2017 was a prosperous year for the private equity industry—no wonder it seemed to go by so quickly! According to Pitchbook’s third quarter 2017 US PE Breakdown report, fundraising reached $178 billion by the end of the third quarter. That included the record-breaking $24.7 billion raised by Apollo Global management for its new buyout fund, which made it the largest buyout fund ever raised.

On the dealmaking side, private equity firms invested $402 billion across 2,820 transactions through the third quarter—not a record, but still healthy. So where does that leave us for 2018?

Industry professionals far and wide are saying the same thing: This bull market can’t last forever. On the other hand, they aren’t pointing to any particular clouds on the horizon either. Sure, as I write this, everyone is wondering if Congress will pass a new tax law and the impact it might have on M&A, and there are ongoing concerns over deal pricing and the intensity of the competition for high quality opportunities. But private equity firms have more capital than ever and macro-economic conditions remain strong, pointing to another robust year for the industry.

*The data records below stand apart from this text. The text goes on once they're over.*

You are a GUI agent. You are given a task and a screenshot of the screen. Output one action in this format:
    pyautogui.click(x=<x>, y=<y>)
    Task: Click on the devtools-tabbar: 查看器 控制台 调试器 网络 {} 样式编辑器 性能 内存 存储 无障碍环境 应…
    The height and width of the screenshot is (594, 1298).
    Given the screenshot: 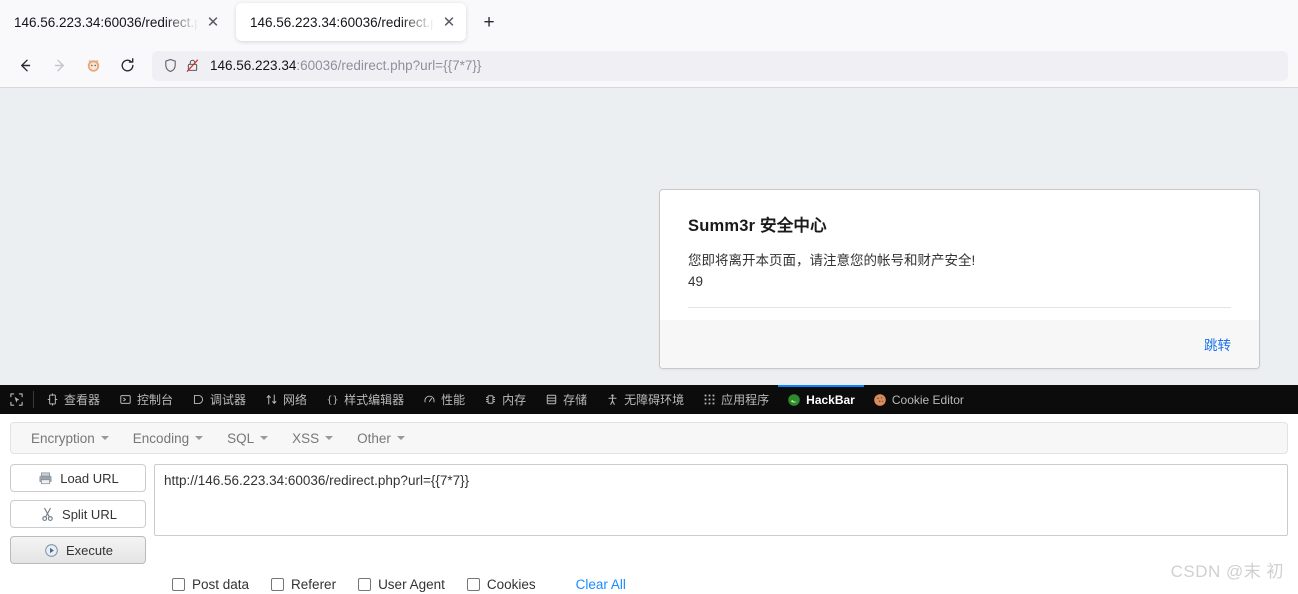 What is the action you would take?
    pyautogui.click(x=649, y=400)
    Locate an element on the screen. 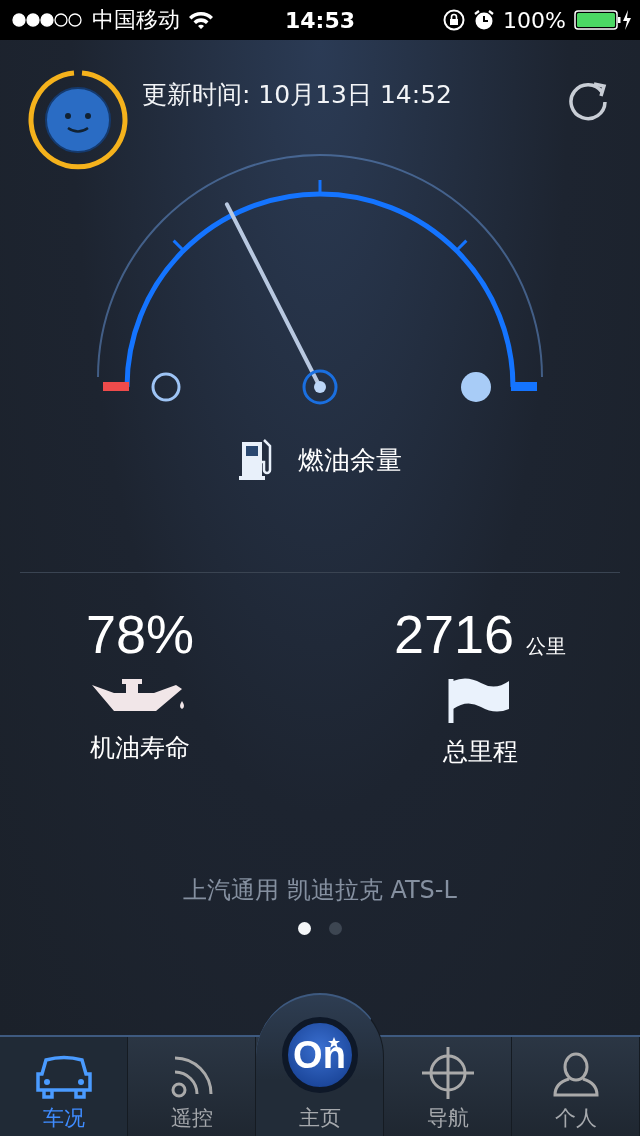  crosshair-icon is located at coordinates (448, 1073).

“In the near term, we expect the hot market to continue,” says Gretchen Perkins, a partner with Huron Capital. “Debt continues to be readily available to support acquisitions and there are plenty of deals in market and soon-to-be taken to market.” In other words, there’s nothing pointing to an imminent slow down.

Of course, the industry should make the most of these conditions while they last. That said, however, it should also remain thoughtful about its use of leverage and the nature of the deals that it undertakes.

Deal volume, while generally healthy, is down from 2016, and it’s no secret that high valuations and questions about deal quality persist. We don’t want 2019 or 2020 to look like 2009 or 2010, do we? So, here’s hoping that the industry has learned from its past mistakes. Deal makers need to stay disciplined; those who are tempted by all the dry powder that’s available aren’t likely to be part of the conversion the next time around.

But don’t let me dampen your spirits. Happy New Year one and all!